__YOUR ASSIGNMENT__: Go through the material and return every line that contains the string "computer".

__AVAILABLE RECORDS__:
○ ○ ○ ○

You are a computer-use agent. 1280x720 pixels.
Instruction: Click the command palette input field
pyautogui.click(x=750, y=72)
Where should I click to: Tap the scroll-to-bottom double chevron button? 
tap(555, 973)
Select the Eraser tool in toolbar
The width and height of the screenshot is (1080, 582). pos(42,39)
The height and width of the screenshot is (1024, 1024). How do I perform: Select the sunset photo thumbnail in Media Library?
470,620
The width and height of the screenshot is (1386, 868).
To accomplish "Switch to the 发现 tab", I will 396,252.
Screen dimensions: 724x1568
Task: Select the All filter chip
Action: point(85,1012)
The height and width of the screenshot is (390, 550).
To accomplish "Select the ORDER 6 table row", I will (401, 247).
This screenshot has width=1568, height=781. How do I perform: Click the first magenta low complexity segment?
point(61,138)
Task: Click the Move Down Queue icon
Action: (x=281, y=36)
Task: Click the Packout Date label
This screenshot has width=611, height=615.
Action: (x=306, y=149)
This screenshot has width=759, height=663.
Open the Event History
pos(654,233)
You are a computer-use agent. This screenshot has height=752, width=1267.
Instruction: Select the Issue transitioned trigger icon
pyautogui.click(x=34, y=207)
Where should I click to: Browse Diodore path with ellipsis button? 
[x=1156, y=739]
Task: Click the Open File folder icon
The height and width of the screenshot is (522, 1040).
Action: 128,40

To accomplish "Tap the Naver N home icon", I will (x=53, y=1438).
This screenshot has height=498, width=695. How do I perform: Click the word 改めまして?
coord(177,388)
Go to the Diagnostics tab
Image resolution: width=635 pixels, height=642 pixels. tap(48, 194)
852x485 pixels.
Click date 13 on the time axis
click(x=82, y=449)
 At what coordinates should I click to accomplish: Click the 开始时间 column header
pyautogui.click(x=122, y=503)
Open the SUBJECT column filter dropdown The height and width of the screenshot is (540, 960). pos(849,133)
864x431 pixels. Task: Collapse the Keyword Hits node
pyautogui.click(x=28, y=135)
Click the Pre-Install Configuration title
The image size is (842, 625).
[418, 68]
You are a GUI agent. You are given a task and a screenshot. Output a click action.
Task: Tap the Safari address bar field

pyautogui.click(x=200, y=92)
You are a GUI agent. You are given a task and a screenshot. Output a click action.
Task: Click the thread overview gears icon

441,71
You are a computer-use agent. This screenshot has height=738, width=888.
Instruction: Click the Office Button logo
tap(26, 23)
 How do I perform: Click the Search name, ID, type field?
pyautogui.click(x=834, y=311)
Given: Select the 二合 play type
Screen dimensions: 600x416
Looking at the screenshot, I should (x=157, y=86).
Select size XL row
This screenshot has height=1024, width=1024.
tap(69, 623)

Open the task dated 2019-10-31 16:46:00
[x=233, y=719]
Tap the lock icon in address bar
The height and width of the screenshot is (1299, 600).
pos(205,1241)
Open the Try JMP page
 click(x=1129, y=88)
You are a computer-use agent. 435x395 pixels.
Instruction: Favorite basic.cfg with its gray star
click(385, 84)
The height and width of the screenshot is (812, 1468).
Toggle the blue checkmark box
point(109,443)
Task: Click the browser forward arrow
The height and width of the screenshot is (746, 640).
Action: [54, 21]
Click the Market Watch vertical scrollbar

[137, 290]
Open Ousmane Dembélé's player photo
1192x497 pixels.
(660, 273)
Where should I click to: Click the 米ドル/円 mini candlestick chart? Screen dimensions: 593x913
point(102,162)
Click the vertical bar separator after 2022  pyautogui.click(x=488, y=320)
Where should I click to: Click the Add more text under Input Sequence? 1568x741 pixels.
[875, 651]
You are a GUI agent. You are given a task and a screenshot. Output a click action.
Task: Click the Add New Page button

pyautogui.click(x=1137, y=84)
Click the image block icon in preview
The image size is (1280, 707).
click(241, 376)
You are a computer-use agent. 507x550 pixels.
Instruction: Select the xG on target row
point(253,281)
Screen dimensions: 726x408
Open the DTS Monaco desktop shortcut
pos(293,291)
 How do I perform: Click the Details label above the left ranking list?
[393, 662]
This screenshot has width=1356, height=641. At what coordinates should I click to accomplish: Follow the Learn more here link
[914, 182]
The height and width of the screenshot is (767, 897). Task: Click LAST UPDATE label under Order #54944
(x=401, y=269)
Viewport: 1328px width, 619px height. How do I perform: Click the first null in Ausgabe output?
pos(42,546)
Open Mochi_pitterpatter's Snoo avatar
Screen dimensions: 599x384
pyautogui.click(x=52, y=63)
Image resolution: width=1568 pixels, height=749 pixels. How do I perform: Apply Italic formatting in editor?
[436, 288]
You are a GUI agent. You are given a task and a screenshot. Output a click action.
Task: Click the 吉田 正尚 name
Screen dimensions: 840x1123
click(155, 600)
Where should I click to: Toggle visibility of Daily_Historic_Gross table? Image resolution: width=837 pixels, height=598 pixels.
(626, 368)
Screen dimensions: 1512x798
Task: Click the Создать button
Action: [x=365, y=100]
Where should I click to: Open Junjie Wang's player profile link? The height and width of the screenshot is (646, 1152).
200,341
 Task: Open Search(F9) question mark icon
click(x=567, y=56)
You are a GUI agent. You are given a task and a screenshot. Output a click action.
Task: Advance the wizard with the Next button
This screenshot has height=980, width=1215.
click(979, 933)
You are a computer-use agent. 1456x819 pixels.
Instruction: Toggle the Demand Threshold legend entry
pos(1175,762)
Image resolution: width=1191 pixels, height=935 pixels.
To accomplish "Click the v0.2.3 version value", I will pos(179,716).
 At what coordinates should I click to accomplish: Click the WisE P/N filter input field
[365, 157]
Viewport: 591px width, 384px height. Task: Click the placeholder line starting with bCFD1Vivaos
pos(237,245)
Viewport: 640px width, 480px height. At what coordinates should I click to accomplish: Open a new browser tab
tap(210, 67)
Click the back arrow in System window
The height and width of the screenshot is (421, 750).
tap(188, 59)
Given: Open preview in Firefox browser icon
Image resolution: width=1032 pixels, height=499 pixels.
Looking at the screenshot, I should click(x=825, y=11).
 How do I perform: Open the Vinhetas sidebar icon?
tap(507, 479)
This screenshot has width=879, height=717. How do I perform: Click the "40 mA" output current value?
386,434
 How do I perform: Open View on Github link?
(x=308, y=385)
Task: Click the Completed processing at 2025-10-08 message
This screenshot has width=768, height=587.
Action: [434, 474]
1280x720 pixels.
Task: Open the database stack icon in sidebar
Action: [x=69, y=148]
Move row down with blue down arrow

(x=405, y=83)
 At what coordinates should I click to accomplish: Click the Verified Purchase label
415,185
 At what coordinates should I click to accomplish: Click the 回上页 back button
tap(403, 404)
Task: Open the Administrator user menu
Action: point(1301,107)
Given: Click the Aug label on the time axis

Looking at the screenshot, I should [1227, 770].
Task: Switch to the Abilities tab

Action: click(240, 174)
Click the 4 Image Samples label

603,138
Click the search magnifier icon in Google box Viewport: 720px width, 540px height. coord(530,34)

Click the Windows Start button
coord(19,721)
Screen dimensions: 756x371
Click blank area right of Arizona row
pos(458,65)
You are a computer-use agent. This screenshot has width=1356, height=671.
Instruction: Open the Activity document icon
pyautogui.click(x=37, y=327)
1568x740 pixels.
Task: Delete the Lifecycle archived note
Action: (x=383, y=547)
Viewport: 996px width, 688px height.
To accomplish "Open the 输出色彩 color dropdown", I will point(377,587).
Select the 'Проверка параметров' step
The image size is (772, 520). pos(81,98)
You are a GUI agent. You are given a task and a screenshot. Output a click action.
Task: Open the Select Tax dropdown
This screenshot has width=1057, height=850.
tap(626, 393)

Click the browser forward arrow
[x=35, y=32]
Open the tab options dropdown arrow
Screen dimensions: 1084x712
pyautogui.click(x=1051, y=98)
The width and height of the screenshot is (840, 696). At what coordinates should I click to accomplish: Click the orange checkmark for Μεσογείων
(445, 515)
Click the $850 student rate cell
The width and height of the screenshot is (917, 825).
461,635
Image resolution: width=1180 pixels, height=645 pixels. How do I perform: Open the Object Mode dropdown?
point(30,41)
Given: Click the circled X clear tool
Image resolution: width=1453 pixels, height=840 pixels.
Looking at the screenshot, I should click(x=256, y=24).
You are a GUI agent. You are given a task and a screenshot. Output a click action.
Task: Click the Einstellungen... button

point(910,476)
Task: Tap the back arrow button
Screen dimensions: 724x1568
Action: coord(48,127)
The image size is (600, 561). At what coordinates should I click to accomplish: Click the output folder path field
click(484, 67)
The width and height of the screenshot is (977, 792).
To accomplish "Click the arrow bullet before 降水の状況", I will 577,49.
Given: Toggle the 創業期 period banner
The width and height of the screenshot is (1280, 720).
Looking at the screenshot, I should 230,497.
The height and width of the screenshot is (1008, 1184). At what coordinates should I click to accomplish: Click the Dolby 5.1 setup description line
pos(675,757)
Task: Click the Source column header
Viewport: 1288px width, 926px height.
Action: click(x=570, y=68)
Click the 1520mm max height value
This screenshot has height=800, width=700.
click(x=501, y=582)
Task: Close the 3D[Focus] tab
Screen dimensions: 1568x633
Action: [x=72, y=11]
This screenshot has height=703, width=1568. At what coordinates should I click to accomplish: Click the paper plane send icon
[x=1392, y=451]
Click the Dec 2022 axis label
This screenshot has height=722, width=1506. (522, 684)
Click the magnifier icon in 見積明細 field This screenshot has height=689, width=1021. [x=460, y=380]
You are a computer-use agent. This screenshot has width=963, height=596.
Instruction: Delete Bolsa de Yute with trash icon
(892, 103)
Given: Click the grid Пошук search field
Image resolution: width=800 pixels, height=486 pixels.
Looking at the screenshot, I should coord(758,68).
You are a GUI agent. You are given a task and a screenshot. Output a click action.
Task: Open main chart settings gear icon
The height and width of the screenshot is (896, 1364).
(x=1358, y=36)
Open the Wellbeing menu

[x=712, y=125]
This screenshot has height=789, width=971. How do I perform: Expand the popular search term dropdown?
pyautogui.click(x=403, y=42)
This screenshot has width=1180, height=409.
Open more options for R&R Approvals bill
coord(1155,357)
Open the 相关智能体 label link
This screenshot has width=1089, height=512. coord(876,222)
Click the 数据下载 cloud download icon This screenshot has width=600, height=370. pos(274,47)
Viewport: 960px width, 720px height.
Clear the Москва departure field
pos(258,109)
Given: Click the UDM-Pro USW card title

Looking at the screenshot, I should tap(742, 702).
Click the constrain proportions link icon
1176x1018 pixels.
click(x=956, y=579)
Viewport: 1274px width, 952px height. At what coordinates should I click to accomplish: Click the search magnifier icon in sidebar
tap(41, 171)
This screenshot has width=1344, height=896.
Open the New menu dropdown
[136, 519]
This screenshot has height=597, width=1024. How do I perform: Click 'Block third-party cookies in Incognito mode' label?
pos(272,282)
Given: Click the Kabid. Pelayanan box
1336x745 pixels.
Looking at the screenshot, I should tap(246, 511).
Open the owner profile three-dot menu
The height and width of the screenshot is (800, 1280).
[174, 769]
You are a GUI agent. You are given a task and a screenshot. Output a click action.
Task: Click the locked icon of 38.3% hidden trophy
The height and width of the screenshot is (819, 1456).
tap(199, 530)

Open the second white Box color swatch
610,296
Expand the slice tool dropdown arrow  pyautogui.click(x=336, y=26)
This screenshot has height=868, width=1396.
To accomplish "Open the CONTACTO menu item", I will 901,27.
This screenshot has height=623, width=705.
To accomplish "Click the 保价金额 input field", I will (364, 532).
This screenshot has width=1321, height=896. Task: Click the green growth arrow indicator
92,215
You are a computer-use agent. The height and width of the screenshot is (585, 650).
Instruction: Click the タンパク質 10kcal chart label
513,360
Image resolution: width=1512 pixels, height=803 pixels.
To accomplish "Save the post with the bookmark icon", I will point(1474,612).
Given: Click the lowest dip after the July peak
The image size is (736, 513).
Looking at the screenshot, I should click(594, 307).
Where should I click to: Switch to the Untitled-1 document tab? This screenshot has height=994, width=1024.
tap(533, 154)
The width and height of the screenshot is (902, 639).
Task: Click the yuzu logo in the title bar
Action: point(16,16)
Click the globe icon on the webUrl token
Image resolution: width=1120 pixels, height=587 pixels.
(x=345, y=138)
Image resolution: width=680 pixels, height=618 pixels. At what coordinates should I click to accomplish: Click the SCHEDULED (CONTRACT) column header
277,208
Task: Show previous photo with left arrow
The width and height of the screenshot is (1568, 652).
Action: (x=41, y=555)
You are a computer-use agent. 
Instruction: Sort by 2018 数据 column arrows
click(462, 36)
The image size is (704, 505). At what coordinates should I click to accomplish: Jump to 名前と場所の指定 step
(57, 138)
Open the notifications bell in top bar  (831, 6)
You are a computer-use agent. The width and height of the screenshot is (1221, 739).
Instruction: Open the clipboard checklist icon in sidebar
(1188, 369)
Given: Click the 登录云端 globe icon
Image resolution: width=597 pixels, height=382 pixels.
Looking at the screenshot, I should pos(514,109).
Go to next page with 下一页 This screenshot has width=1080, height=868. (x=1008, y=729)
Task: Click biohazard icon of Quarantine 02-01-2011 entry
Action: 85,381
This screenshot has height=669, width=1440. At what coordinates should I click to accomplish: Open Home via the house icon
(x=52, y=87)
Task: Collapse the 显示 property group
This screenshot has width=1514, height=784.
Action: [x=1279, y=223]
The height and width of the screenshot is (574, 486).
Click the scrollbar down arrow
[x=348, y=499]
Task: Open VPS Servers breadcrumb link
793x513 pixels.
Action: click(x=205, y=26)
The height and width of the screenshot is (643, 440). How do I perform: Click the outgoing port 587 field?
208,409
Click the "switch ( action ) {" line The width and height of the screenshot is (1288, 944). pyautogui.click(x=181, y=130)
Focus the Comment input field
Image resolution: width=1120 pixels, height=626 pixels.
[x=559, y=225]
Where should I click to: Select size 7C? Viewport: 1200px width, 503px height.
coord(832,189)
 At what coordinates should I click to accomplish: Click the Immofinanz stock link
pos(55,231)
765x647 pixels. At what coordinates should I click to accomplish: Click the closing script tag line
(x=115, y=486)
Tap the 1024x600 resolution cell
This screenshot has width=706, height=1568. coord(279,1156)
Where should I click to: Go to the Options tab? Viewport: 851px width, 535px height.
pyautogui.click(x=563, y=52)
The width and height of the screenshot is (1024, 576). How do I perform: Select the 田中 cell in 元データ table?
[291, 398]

○ ○ ○ ○

__RESPONSE FOR THIS EXERCISE__:
You are a computer-use agent. 1280x720 pixels.
You are a computer-use agent. This screenshot has height=752, width=1267.
You are a computer-use agent. This screenshot has height=738, width=888.
You are a computer-use agent. 435x395 pixels.
You are a computer-use agent. 507x550 pixels.
You are a computer-use agent. 1456x819 pixels.
You are a computer-use agent. This screenshot has width=1356, height=671.
You are a computer-use agent. This screenshot has width=963, height=596.
You are a computer-use agent. The height and width of the screenshot is (585, 650).
You are a computer-use agent. 
You are a computer-use agent. The width and height of the screenshot is (1221, 739).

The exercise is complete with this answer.